Discontinuity. Image: Alan Joyce, via Flickr.
The most important property of functions between spaces is continuity. Continuity is intuitively obvious for spaces like the number line (with the usual topology): a function is continuous if you can draw its graph without picking up your pencil. There are no big jumps anywhere.
The intuitive definition of continuity requires us to be able to measure the distance between points, but sometimes mathematicians want to be able to define continuity for functions between spaces that don’t necessarily have a built-in distance function. The topological definition of continuity only requires open sets. A function is continuous if the preimage of every open set is open. The preimage of a set is just the collection of points that are mapped to that set under the function. For example, if the function is f(x)=x2, the preimage of 1 is the union of the points 1 and -1.
To see the importance of open sets to continuity, let’s go back to the number line.

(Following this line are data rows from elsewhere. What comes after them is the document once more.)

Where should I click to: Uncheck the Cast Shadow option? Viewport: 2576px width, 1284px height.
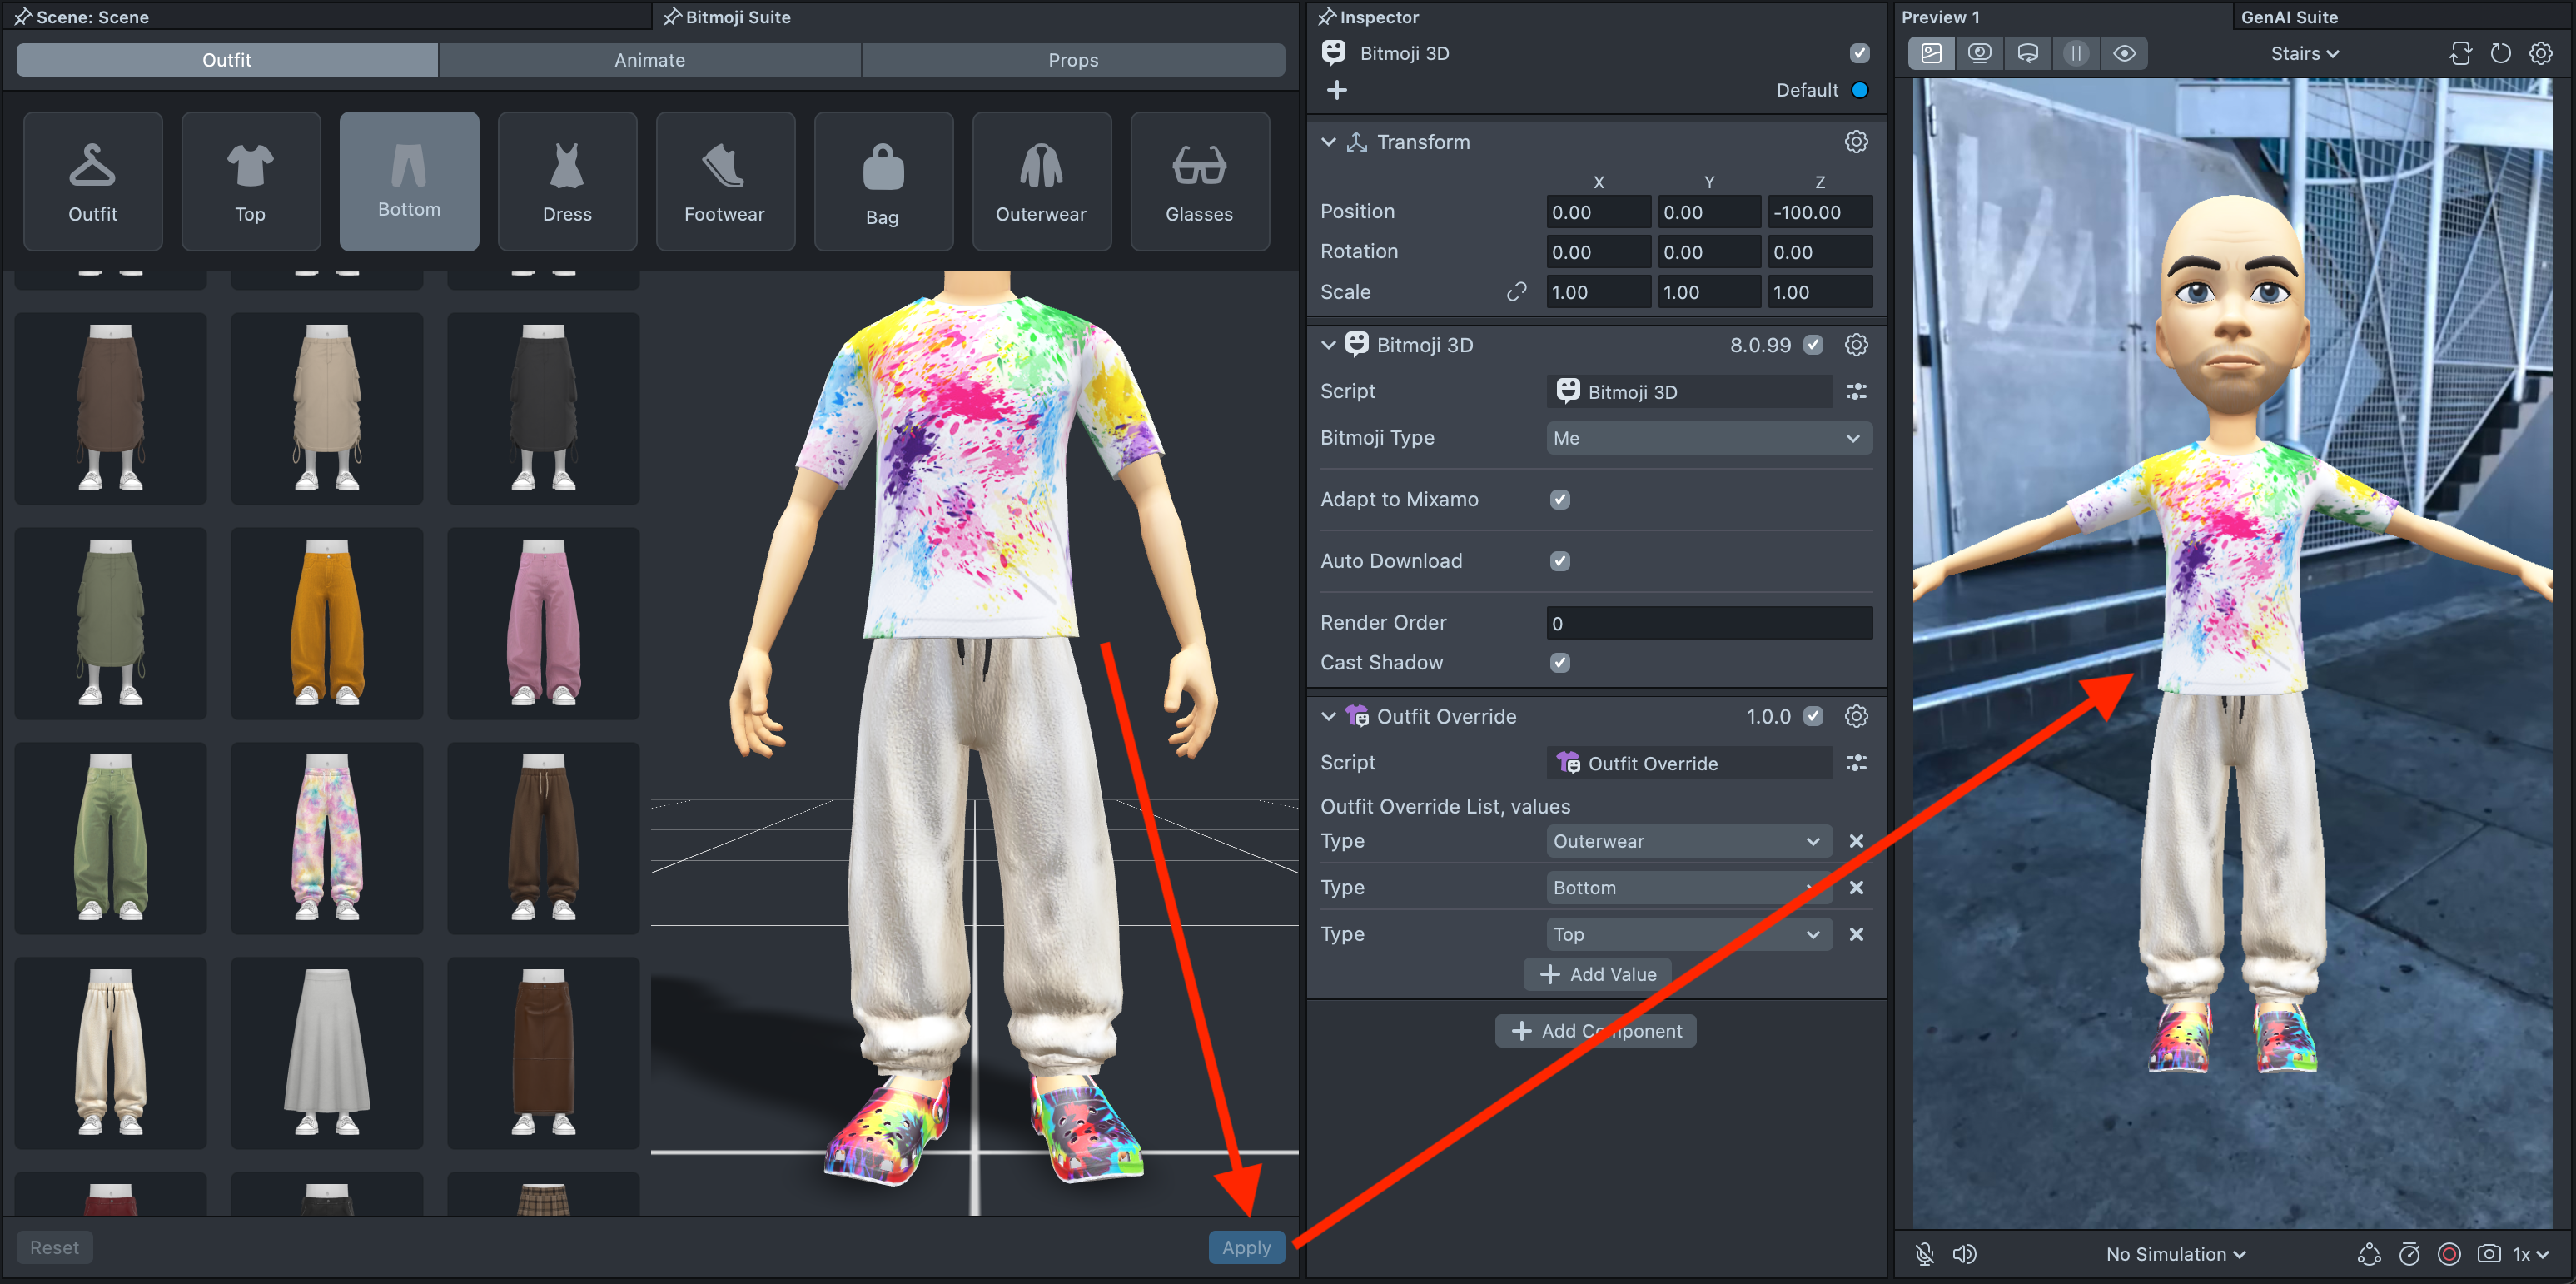coord(1559,663)
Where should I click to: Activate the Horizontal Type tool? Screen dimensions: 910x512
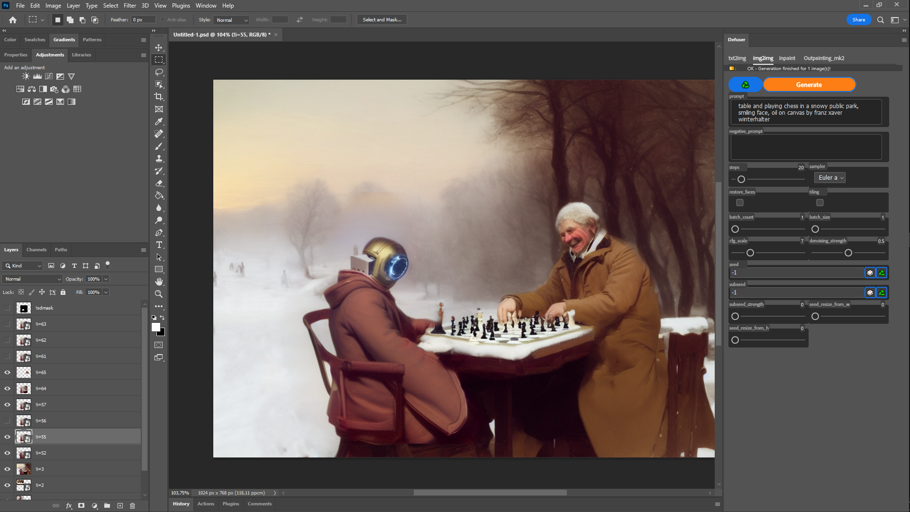(x=159, y=245)
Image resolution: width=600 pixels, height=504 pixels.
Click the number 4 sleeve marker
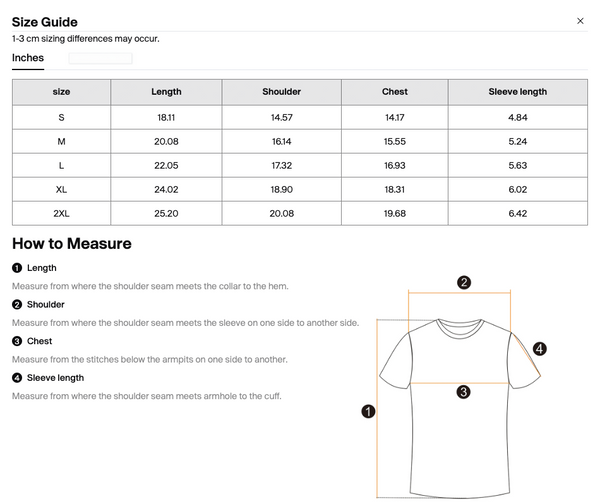tap(540, 349)
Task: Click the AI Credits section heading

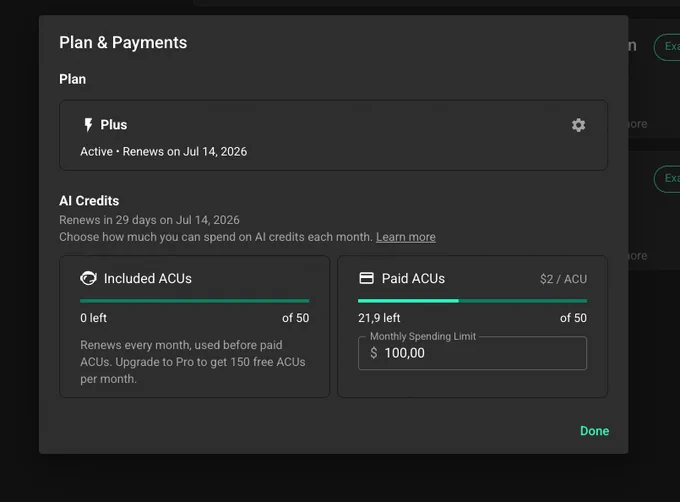Action: (x=89, y=201)
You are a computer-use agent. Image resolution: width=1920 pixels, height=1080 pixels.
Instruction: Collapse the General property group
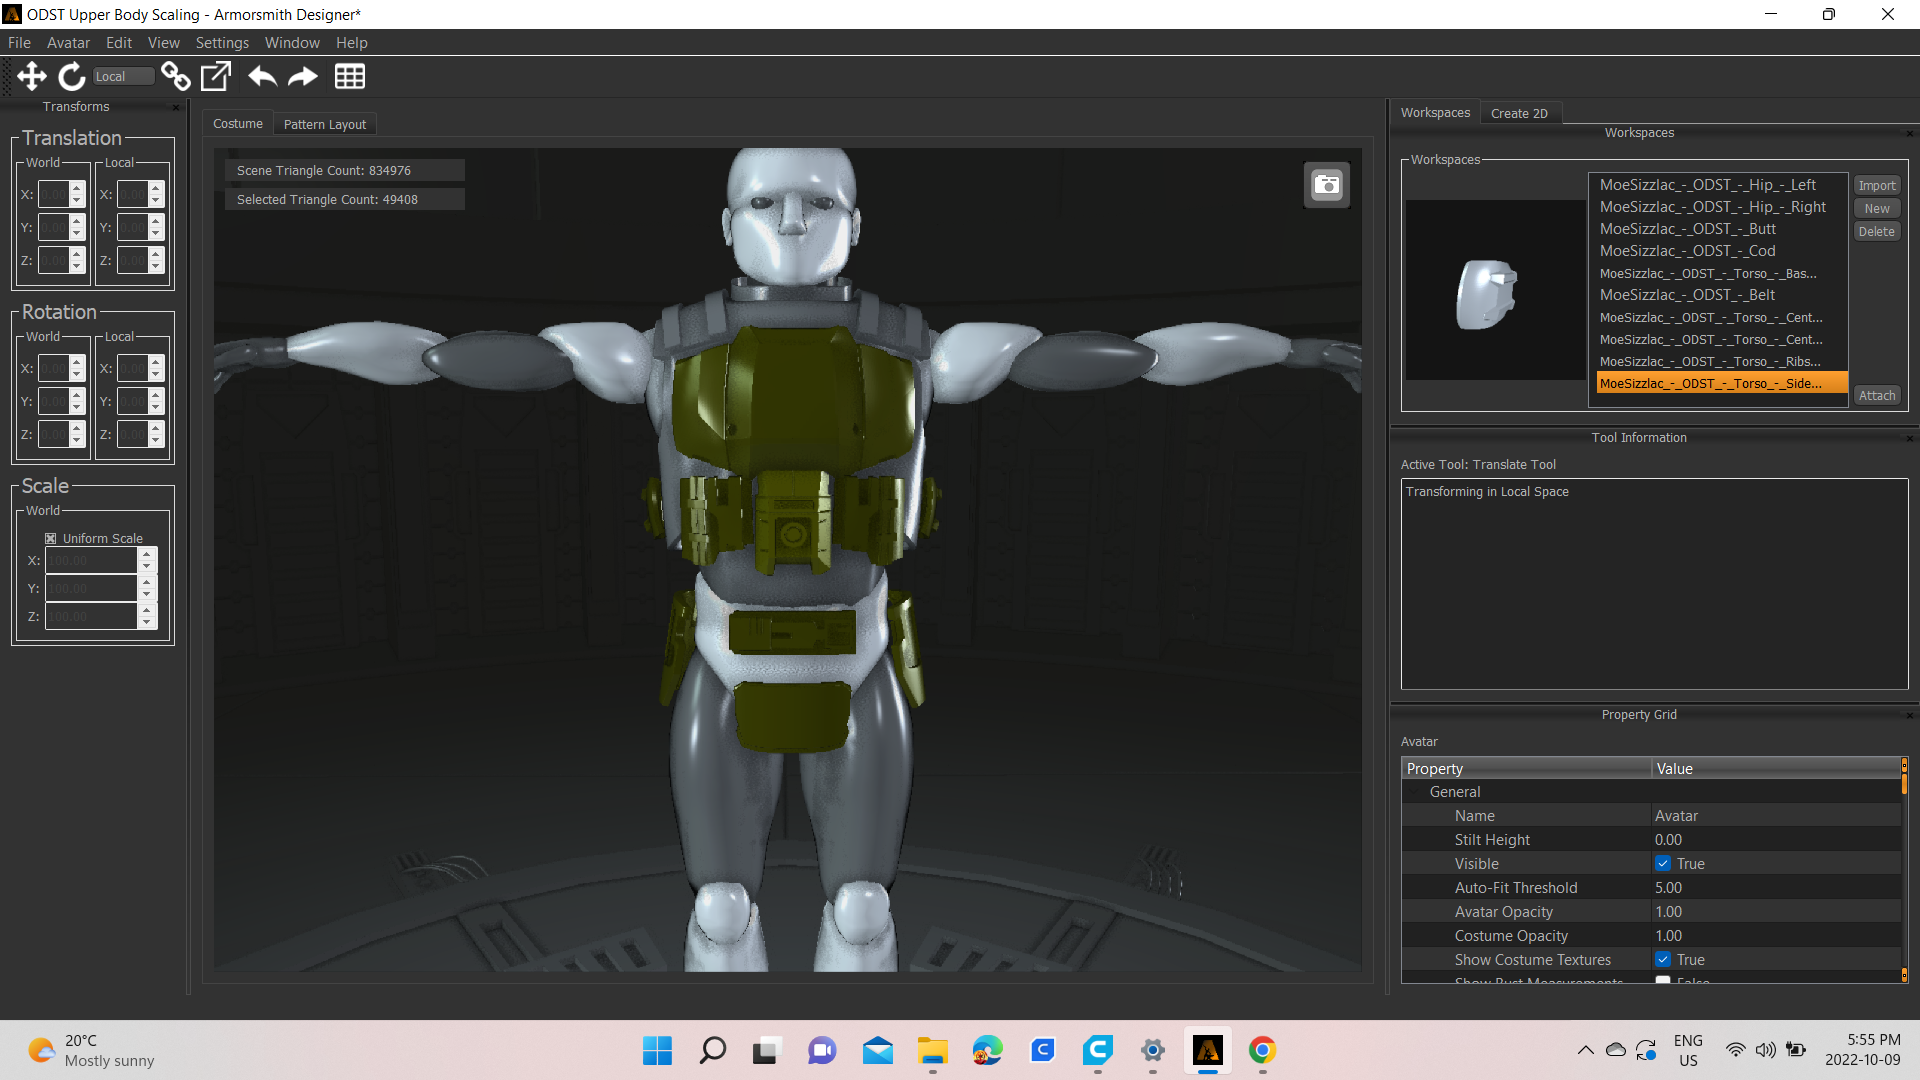pyautogui.click(x=1415, y=792)
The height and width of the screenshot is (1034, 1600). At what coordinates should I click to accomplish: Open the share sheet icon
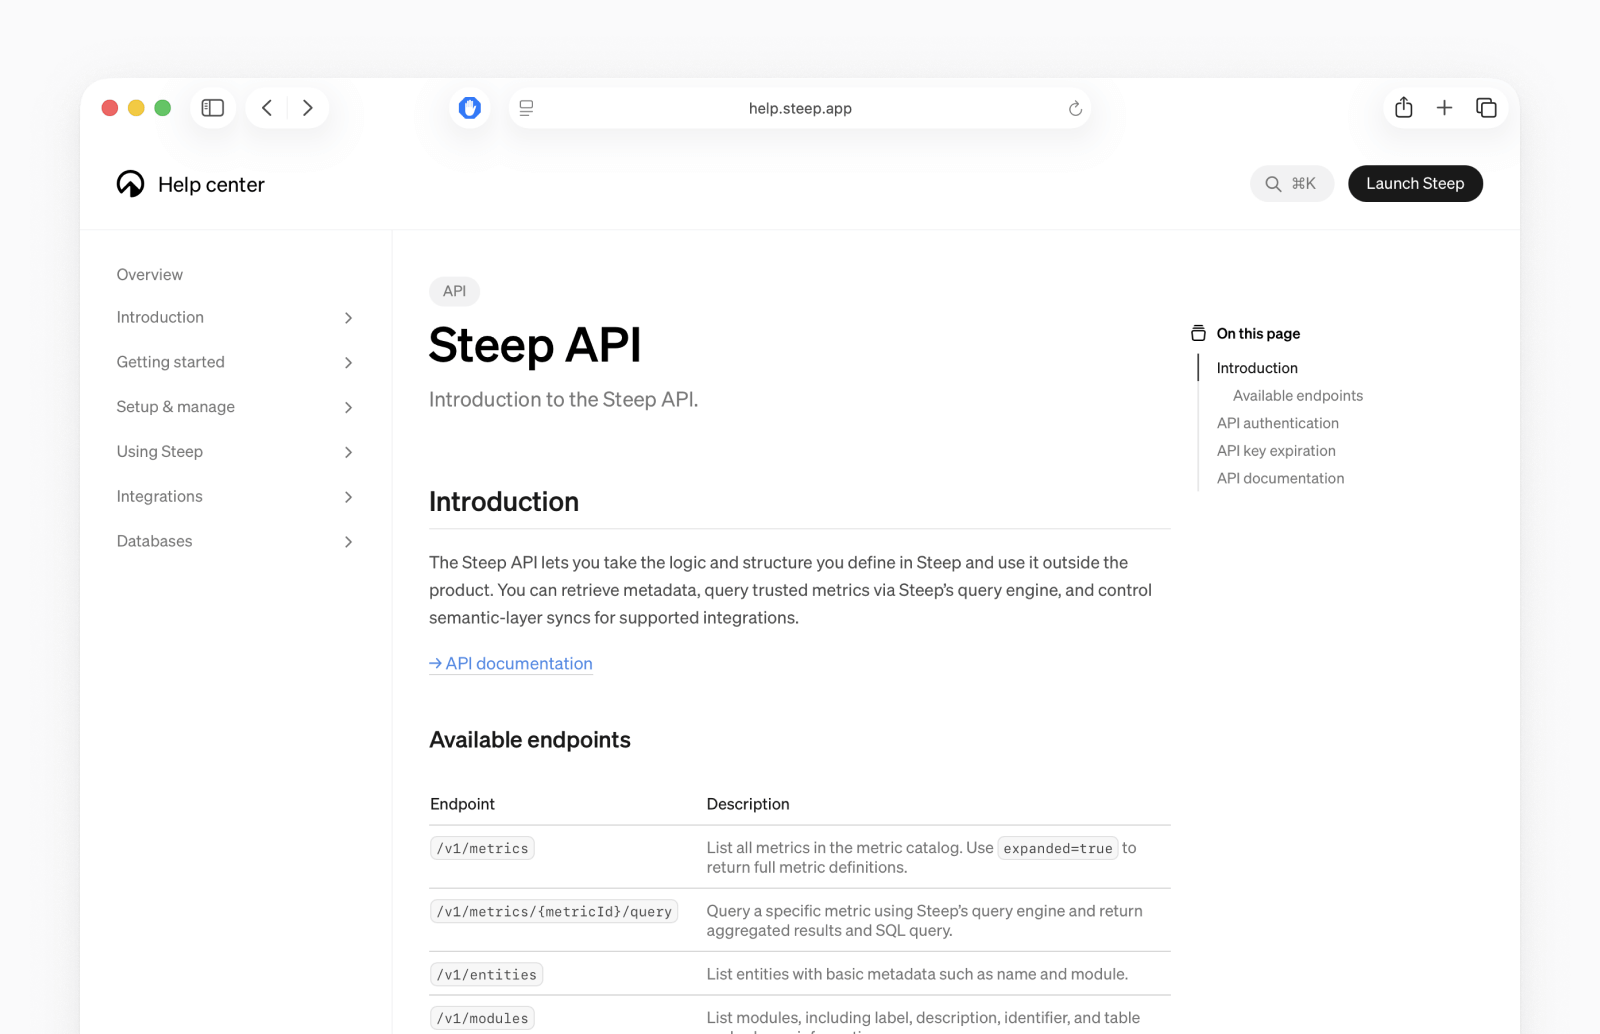[1403, 107]
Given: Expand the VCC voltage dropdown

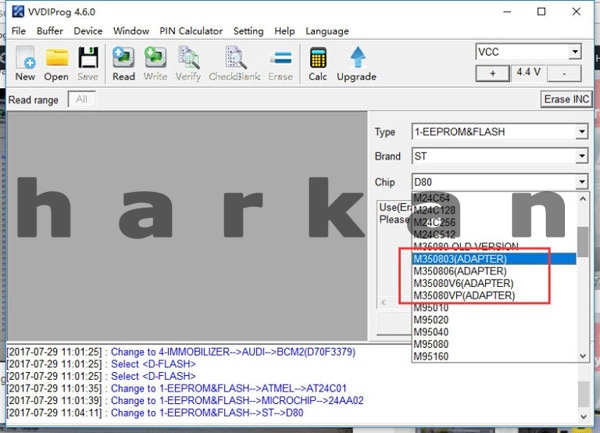Looking at the screenshot, I should coord(574,51).
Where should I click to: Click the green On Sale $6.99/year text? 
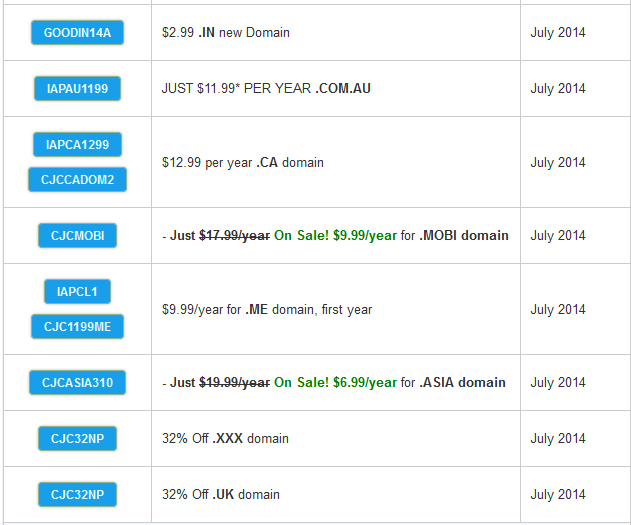[335, 382]
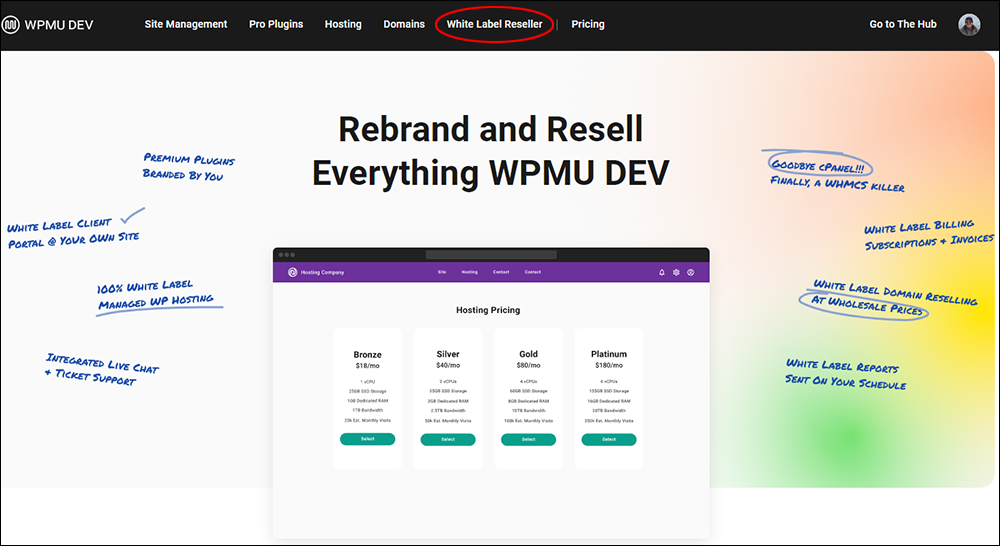Click the Site tab in the mockup navigation
The image size is (1000, 546).
442,272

The standard topology with open intervals as the open sets is just the beginning. With that topology, continuous functions are exactly what we expect: no big jumps. The easiest alternative topology is the indiscrete topology. In that one, we decide that the only open sets are the entire line and the empty set. After all, we're busy people, and we've got other important things to do. Now let’s think about a function from the number line to itself with the indiscrete topology. No matter what the function is, we only care about the preimage of the entire line because that's the only nontrivial open set. If the function is defined on the entire line, then the preimage of the line is the entire line, an open set. Therefore any function is continuous if the target space has the indiscrete topology.
The discrete topology, on the other hand, goes small. In this one, every individual point is an open set. The rules of open sets then declare that every combination of points is an open set. Although this is in some way the opposite of the indiscrete topology, it also has the effect of drastically simplifying the process of figuring out whether a function is continuous. If you have a function from the number line with the discrete topology, it doesn’t matter what the function or even target space is. The function will be continuous because there are no non-open sets in the discrete topology.
When students first encounter beginning topology, they are sometimes disoriented by the power they wield. Mathematical spaces don't always come equipped with their open sets, so we get to define them by fiat. Of course, some open sets are more useful than others, but in the end, we are masters of our topological destinies.